To list all deployment jobs for this resource:

planton stack-job list <cloud-resource-id>

The cloud resource ID is in the metadata.id field of the planton get output.

Step 4: Connect kubectl to the Cluster

The standard way to connect kubectl to an AKS cluster is through the Azure CLI. Run the following command to merge the cluster's credentials into your local kubeconfig:

az aks get-credentials \
  --resource-group your-resource-group-name \
  --name app-aks-cluster \
  --overwrite-existing

Replace your-resource-group-name with the name of the resource group you specified in the manifest.

Verify the connection by listing the cluster nodes:

kubectl get nodes

You should see your system pool nodes and user pool nodes listed with a Ready status. With the production manifest from Step 1, you will see at least 5 nodes: 3 system nodes (one per availability zone) and at least 2 user nodes.

NAME                              STATUS   ROLES    AGE   VERSION
aks-general-12345678-vmss000000   Ready    <none>   5m    v1.30.x
aks-general-12345678-vmss000001   Ready    <none>   5m    v1.30.x
aks-system-87654321-vmss000000    Ready    <none>   8m    v1.30.x
aks-system-87654321-vmss000001    Ready    <none>   8m    v1.30.x
aks-system-87654321-vmss000002    Ready    <none>   8m    v1.30.x

Alternatively, the cluster_kubeconfig output from Step 3 contains a base64-encoded kubeconfig that you can decode and use directly:

planton get AzureAksCluster app-aks-cluster -o yaml | \
  grep cluster_kubeconfig | awk '{print $2}' | base64 -d > kubeconfig-aks.yaml
export KUBECONFIG=kubeconfig-aks.yaml
kubectl get nodes

The az aks get-credentials approach is recommended because it integrates with Azure AD for authentication and handles token refresh automatically.

-- Requests --
A: In the kubectl connection guide, why is the az aks get-credentials approach recommended?
B: From the kubectl connection guide, reproduce the portion that begins with the words containing "planton stack-job list" and ends with "in the manifest.".
C: Condense the paragraph of the kubectl connection guide that starts with "You should see your system pool nodes" into a shorter form that retains its main facts.

-- Raw data --
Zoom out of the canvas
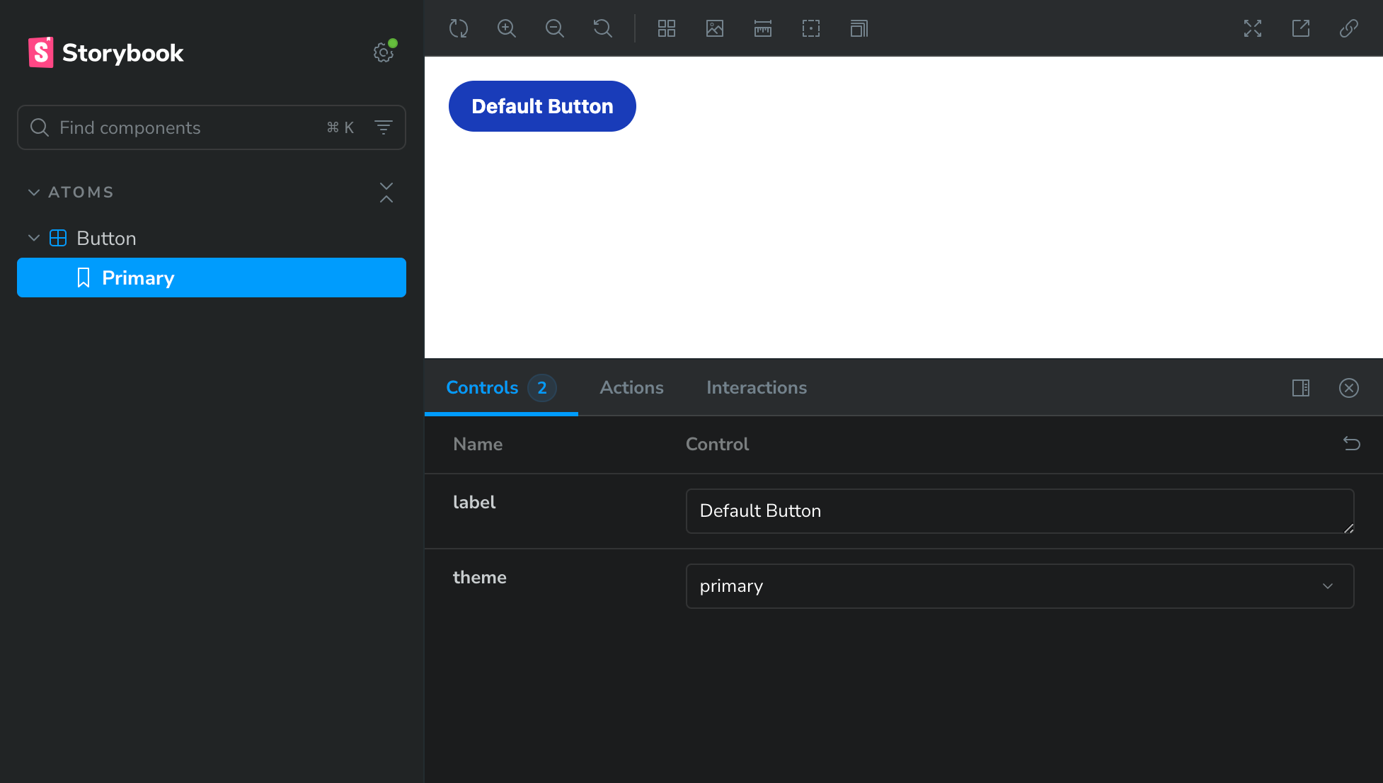 pos(555,28)
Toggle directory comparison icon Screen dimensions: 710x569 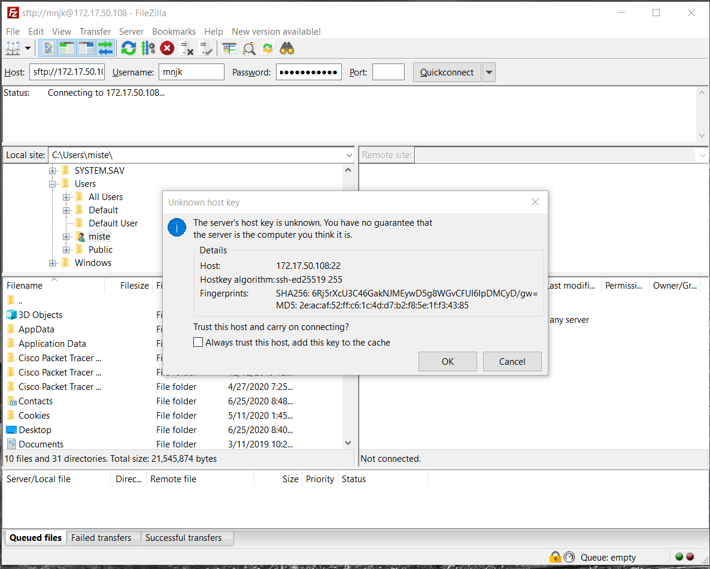click(x=249, y=48)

-- Exercise answers --
A: It integrates with Azure AD for authentication and handles token refresh automatically.

B:
planton stack-job list <cloud-resource-id>

The cloud resource ID is in the metadata.id field of the planton get output.

Step 4: Connect kubectl to the Cluster

The standard way to connect kubectl to an AKS cluster is through the Azure CLI. Run the following command to merge the cluster's credentials into your local kubeconfig:

az aks get-credentials \
  --resource-group your-resource-group-name \
  --name app-aks-cluster \
  --overwrite-existing

Replace your-resource-group-name with the name of the resource group you specified in the manifest.

C: The system pool and user pool nodes should appear with a Ready status. Under the Step 1 production manifest, there will be at least 5 nodes: 3 system nodes, one per availability zone, and at least 2 user nodes.